PROVIDED TEXT:
*** Begin section ***
First is that, while law firms have faced increasing competitive pressures in the last three to four decades, those pressures have significantly intensified since the economic downturn of 2008. [..]

Second, notwithstanding these trends, professional values remain meaningful to many partners as a source of satisfaction in their practices. […] [And third that] sustaining the sort of culture required is easier said than done. (pp. 7-8)

The organizing principle of the book revolves around a structural tension inherent in BigLaw’s economics and culture that any reader of Adam Smith, Esq. will know by heart:

  • Firms encourage (and reward, primarily through “origination” credits at comp season) partners to develop new business in the form of clients and matters, allocating individual credit for their efforts;
  • But/and firms laud their “collegial, collaborative” cultures and their all-for-one, one-for-all team-oriented client service.
*** End section ***
INFORMATION SUPPLIED:
*** Begin section ***
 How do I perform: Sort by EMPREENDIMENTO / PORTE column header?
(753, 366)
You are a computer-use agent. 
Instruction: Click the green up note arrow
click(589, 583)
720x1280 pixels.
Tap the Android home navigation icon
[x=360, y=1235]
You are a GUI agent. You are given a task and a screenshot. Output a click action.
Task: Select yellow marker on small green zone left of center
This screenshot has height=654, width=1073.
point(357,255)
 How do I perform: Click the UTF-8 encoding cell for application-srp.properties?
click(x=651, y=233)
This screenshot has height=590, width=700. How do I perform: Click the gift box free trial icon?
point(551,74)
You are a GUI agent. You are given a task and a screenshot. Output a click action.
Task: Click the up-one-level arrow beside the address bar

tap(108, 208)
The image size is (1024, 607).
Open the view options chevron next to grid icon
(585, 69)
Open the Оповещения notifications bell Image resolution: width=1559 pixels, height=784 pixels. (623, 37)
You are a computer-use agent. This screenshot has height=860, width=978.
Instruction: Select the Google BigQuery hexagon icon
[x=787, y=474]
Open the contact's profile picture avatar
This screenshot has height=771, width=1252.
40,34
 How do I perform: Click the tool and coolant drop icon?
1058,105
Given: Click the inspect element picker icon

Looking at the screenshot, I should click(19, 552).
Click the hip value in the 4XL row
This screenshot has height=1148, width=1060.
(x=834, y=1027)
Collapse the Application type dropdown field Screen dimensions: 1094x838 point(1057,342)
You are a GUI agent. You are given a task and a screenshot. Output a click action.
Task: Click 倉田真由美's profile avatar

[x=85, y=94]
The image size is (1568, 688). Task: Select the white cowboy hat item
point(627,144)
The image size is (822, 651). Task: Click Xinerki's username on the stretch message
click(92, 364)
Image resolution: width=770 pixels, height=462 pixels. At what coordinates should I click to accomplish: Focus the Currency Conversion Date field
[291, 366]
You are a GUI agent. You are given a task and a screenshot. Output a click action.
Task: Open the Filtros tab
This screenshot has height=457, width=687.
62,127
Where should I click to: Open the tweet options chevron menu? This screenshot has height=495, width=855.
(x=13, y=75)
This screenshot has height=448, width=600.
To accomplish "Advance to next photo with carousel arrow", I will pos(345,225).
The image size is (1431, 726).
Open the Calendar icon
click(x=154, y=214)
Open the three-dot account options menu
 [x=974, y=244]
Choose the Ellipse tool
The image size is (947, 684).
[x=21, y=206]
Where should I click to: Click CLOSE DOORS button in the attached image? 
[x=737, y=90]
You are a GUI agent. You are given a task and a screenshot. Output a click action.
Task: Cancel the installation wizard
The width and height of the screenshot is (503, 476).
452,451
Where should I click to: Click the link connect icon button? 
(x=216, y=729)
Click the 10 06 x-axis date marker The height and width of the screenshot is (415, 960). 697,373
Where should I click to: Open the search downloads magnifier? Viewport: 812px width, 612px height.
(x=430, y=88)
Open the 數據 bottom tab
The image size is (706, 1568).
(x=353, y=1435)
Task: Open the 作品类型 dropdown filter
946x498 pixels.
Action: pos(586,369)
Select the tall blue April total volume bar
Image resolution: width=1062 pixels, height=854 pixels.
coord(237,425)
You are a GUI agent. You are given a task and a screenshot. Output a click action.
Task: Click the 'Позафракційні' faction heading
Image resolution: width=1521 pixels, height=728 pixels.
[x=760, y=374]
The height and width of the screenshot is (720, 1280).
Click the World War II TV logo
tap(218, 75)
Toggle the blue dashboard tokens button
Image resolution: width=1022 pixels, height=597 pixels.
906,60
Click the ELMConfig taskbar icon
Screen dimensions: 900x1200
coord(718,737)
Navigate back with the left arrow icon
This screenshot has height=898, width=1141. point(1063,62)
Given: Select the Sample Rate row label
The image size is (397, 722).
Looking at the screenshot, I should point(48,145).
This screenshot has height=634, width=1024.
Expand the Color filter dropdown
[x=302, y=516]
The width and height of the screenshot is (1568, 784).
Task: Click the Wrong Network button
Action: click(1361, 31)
*** End section ***
QUESTIONS:
1) In the passage on law firm culture, what is the main way firms reward partners for bringing in new clients and matters?
2) Write the next few sentences of the passage on law firm culture, picking up after its second bulleted point.

RESPONSES BY ITEM NUMBER:
1) Through "origination" credits at comp season.

2)
The tension bordering on conflict up to and including enterprise self-destruction is self-evident.  What’s best for Me, Inc., piling up individual origination credits that I “own,” is at odds with sharing, hunting and serving in teams, and selflessly delivering up clients I have introduced to the firm to my colleagues and the firm at large, potentially across practice areas and offices that I know essentially nothing about–and, having a classic lawyer personality type, may not want to trust.

I’ve written more than once about the intrinsic centrifugal forces baked into BigLaw’s structure, and there it is laid bare.  At one end we have the Platonic Ideal of partnership and at the other we have the “Lawyer Hotel” phenomenon where shared space, furnishings, and utilities are available on a per-annum basis, check in and check out as you please.

As Mitt and Lisa characterize this tension, perhaps more graciously, the conflict has arisen, or certainly intensified, in terms of law as a business vs. law as a profession.  They describe their research and exhaustive interviewing as aiming at the question of whether “these features are complementary or antagonistic.” (p. 232)

Bridging the divide, or easing the tension, requires firms to engender a distinctive culture (well beyond the ubiquitous “collegial, collaborative” pap) centered on–my words, not theirs–a concept of stewardship and trusteeship:  We, partners at this firm, stand on the shoulders of our forebears, have a distinct and powerful vision of what we’re building here and what this place is all about, and are determined to leave it in better shape than we found it.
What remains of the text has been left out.